Mato Grosso do Sul deve atingir, na safra 2025/2026, a produção recorde de 5 bilhões de litros de etanol e 2,1 milhões de toneladas de açúcar, proveniente de 52 milhões de toneladas de cana-de-açúcar. O Estado já responde por 13,5% da produção nacional de etanol, com destaque para o etanol de milho, que representa 44% do total. A diversificação entre cana e milho fortalece a indústria local e reduz a vulnerabilidade a variações sazonais.
Mato Grosso do Sul é o 4º maior produtor de cana e etanol do Brasil e gera mais de 34 mil empregos diretos, impactando positivamente a logística e os serviços. Além disso, o crescimento do setor está alinhado com a transição energética global, posicionando o Estado como um produtor relevante dentro do mercado de energia renovável.
Mato Grosso do Sul deve alcançar, na safra 2025/2026, o maior volume de produção de etanol da sua história. A estimativa é de 5 bilhões de litros, além de 2,1 milhões de toneladas de açúcar, a partir da moagem de 52 milhões de toneladas de cana-de-açúcar.
O avanço não é pontual. Ele consolida um movimento de crescimento sustentado que vem reposicionando o Estado no mapa da bioenergia nacional. Hoje, Mato Grosso do Sul já responde por 13,5% da produção brasileira de etanol, com um diferencial que ajuda a explicar esse ritmo: o etanol de milho, que representa 44% do total produzido.
A combinação entre cana-de-açúcar e milho alterou a lógica de produção local. Ao diversificar a matéria-prima, o setor ganha estabilidade, amplia a capacidade industrial e reduz a dependência de ciclos agrícolas mais restritos.

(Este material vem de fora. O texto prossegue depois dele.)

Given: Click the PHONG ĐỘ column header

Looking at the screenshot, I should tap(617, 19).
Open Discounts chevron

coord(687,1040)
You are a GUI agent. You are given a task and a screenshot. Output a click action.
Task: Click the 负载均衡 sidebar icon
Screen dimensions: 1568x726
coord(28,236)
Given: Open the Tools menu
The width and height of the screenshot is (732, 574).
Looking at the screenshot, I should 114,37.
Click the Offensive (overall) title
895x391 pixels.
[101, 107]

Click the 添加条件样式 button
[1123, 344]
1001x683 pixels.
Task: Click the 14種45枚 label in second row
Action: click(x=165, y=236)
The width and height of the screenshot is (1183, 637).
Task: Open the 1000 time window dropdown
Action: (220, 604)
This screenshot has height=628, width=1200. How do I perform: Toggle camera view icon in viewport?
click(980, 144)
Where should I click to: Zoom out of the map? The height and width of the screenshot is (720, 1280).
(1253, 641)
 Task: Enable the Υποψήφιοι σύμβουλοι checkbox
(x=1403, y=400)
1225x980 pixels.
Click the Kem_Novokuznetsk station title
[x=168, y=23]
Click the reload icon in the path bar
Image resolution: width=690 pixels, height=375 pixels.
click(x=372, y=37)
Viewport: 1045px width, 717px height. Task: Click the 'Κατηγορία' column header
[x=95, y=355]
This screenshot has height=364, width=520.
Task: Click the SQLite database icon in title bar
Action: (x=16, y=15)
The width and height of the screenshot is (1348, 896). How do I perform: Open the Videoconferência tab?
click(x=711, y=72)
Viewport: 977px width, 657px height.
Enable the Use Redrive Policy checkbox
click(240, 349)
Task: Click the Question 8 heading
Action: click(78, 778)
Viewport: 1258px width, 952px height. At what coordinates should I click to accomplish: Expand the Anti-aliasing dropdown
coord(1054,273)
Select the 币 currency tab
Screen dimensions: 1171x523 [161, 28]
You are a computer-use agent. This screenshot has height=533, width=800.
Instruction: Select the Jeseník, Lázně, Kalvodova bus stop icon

Esse modelo tem permitido crescimento contínuo, mesmo em cenários de oscilação, e abre espaço para novos investimentos em plantas industriais e tecnologia.
Os números colocam o Estado entre os principais polos do país. Mato Grosso do Sul é o 4º maior produtor de cana e de etanol, além de ocupar a 2ª posição na produção de etanol de milho. Também se destaca na produção de açúcar e na exportação de bioeletricidade.
O impacto vai além da produção. O setor sucroenergético soma mais de 34 mil empregos diretos e influencia uma cadeia mais ampla, que envolve logística, indústria e serviços.
Mais do que ampliar volume, o crescimento da bioenergia revela uma estratégia. O Estado avança em um setor alinhado à transição energética global, com capacidade de produzir energia renovável em escala e com competitividade.
Esse posicionamento tende a ganhar relevância à medida que cresce a demanda por fontes mais limpas, e coloca Mato Grosso do Sul não apenas como produtor, mas como parte ativa de um mercado que ainda está em expansão.